Don’t Milk, Strip, Or Clamp The Tube
Avoid aggressive chest-tube manipulation, including stripping or milking, because this can generate extreme negative pressures in the tube and does little to maintain chest-tube patency. If you see visible clots, squeeze hand-over-hand along the tubing and release the tubing between squeezes to help move the clots into the CDU.
As a rule, avoid clamping a chest tube. Clamping prevents the escape of air or fluid, increasing the risk of tension pneumothorax. You can clamp the tube momentarily to replace the CDU if you need to locate the source of an air leak, but never clamp it when transporting the patient or for an extended period, unless ordered by the physician (such as for a trial before chest-tube removal).
In the event of chest-tube disconnection with contamination, you may submerge the tube 1" to 2" (2 to 4 cm) below the surface of a 250-mL bottle of sterile water or saline solution until a new CDU is set up. This establishes a water seal, allows air to escape, and prevents air reentry.
Indications for chest-tube removal include:
- improved respiratory status
- symmetrical rise and fall of the chest
- bilateral breath sounds
- decreased chest-tube drainage
- absence of bubbling in the water-seal chamber during expiration
- improved chest X-ray findings.
Before starting chest-tube removal, inform the patient that the chest tube will be removed, and briefly describe the steps involved. Make sure the patient is premedicated to relieve pain and ease anxiety. Teach the patient how to do the Valsalva maneuver, which he or she must perform before tube removal to prevent air from reentering the pleural space.
Gather the supplies you’ll need, including sterile gloves, goggles, gown, mask, dressing supplies, sterile suture-removal kit, rubber-tipped hemostats, and wide occlusive tape. Place the patient in the semi-Fowler’s position and put a pad underneath the chest-tube site to catch any drainage.
After the dressing is removed and the sutures are cut, the practitioner clamps the chest tube with hemostats. Instruct the patient to perform the Valsalva maneuver as the practitioner quickly removes the tube at maximum inspiration. Immediately after tube removal, apply an occlusive dressing to the site and secure it with tape.
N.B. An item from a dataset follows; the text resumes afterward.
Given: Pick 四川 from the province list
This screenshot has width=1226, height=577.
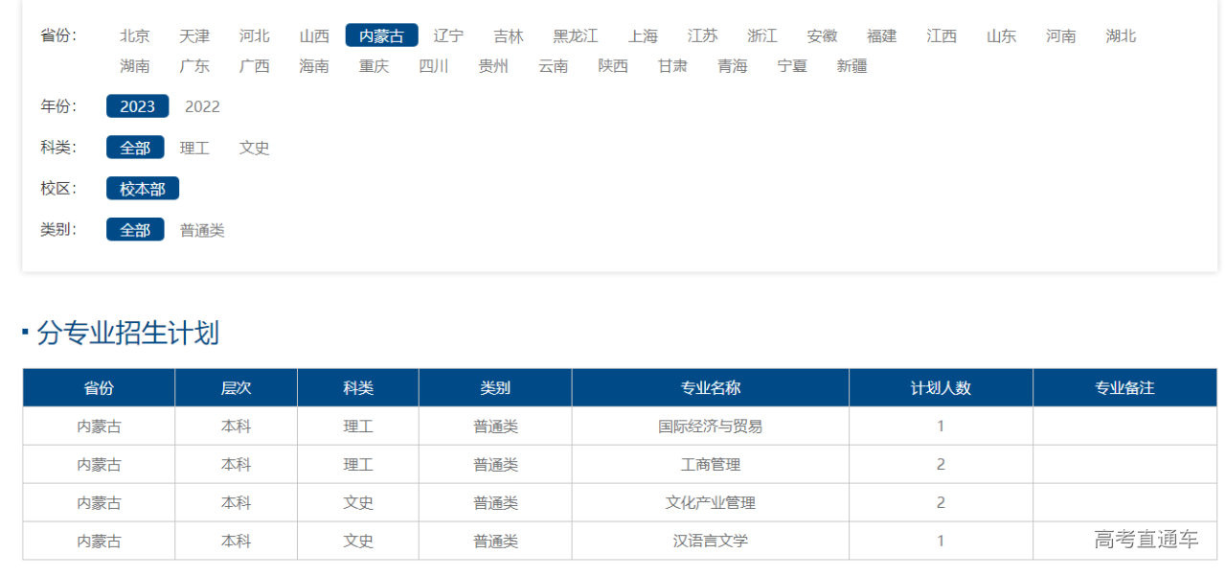Looking at the screenshot, I should [x=434, y=66].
Another chest X-ray should be taken several hours later to ensure that the lung is still fully inflated.
Nursing care after chest-tube removal includes:
- ongoing respiratory assessment
- vital-sign documentation
- monitoring the site for drainage
- assessing the patient’s comfort level.
De-Stress Over Chest Tubes
By understanding the indications for chest tubes and providing appropriate nursing care, from chest-tube insertion to removal and beyond, you’ll find chest-tube care less stressful while helping your patient breathe easier and recuperate without complications."